Reputation: 169
I've already asked 2 questions about this subject and got great answers on both of them.
(question 2 is currently not relevant to the subject cause I don't need to filter by month)
now ever since I implemented the code suggested to me, as long as my table kept growing the sql query took longer and longer.
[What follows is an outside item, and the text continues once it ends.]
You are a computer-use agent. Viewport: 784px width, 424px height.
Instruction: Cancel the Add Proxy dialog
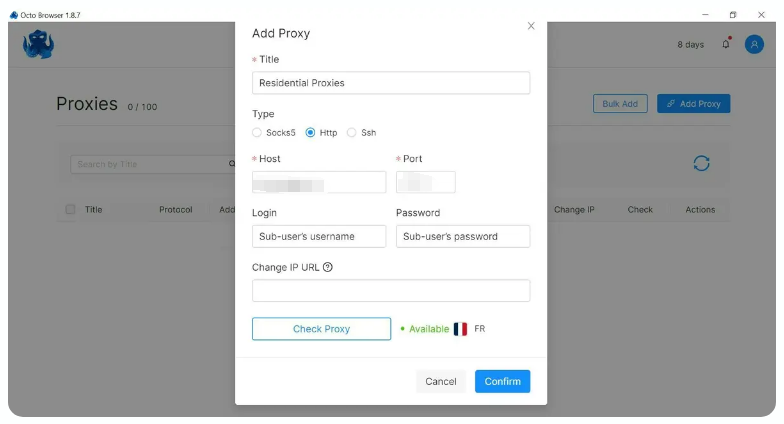[440, 382]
In the start it was taking for it 8 seconds to be executed on 1000 rows. now on a table with more than 25,000 rows it just fails.
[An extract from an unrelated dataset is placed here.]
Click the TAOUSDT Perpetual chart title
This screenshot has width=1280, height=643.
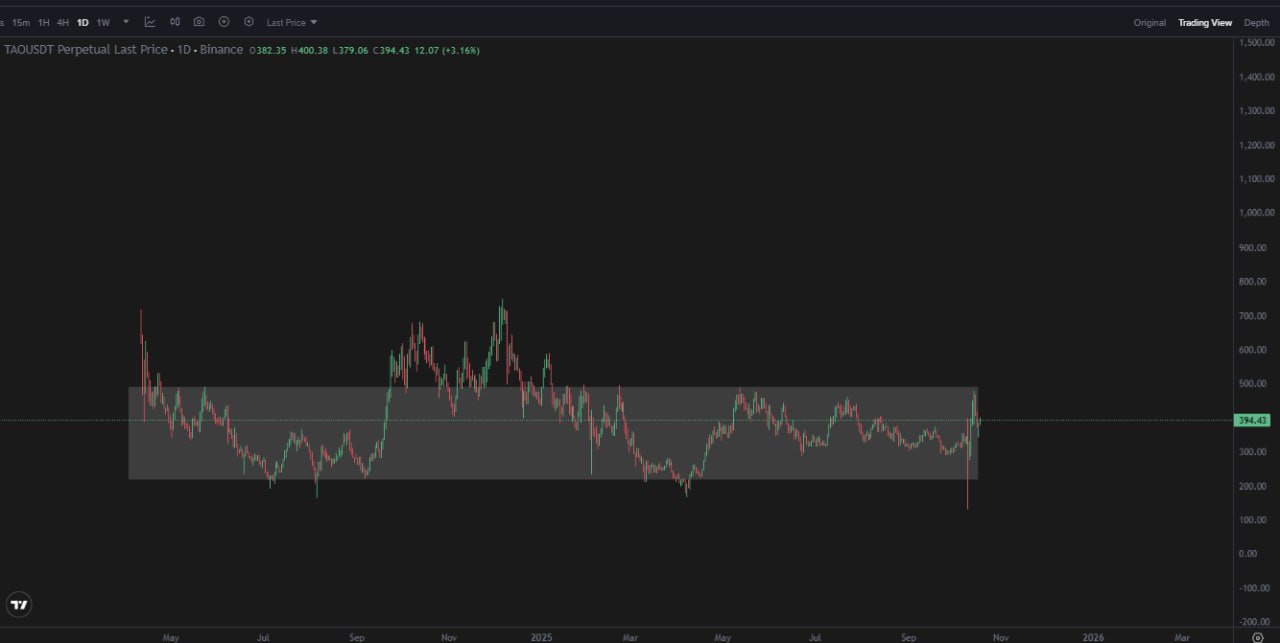click(x=85, y=50)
you can watch my query right here - http://sqlfiddle.com/#!2/5c480/1/0
SELECT a.ID, DATE_FORMAT(a.Time,'%d/%m/%y') AS T, a.SerialNumber, p.Model,
b.Remain_Toner_Black BeforeCountBlack,
a.Remain_Toner_Black AfterCountBlack,
b.Remain_Toner_Cyan BeforeCountCyan,
a.Remain_Toner_Cyan AfterCountCyan,
b.Remain_Toner_Magenta BeforeCountMagenta,
a.Remain_Toner_Magenta AfterCountMagenta,
b.Remain_Toner_Yellow BeforeCountYellow,
a.Remain_Toner_Yellow AfterCountYellow
FROM
(
SELECT a.ID,
a.Time,
a.SerialNumber,
a.Remain_Toner_Black,
a.Remain_Toner_Cyan,
a.Remain_Toner_Magenta,
a.Remain_Toner_Yellow,
(
SELECT COUNT(*)
FROM Reports c
WHERE c.SerialNumber = a.SerialNumber AND
c.ID <= a.ID) AS RowNumber
FROM Reports a
) a
LEFT JOIN
(
SELECT a.ID,
a.Time,
a.SerialNumber,
a.Remain_Toner_Black,
a.Remain_Toner_Cyan,
a.Remain_Toner_Magenta,
a.Remain_Toner_Yellow,
(
SELECT COUNT(*)
FROM Reports c
WHERE c.SerialNumber = a.SerialNumber AND
c.ID <= a.ID) AS RowNumber
FROM Reports a
) b ON a.SerialNumber = b.SerialNumber AND
a.RowNumber = b.RowNumber + 1
INNER JOIN Printers p ON a.SerialNumber = p.SerialNumber
INNER JOIN Customers c ON p.IP = c.IP AND c.Company = 5
WHERE (b.Remain_Toner_Black < a.Remain_Toner_Black AND b.Remain_Toner_Black >= 0) OR (b.Remain_Toner_Cyan < a.Remain_Toner_Cyan AND b.Remain_Toner_Cyan >= 0) OR (b.Remain_Toner_Magenta < a.Remain_Toner_Magenta AND b.Remain_Toner_Magenta >= 0) OR (b.Remain_Toner_Yellow < a.Remain_Toner_Yellow AND b.Remain_Toner_Yellow >= 0)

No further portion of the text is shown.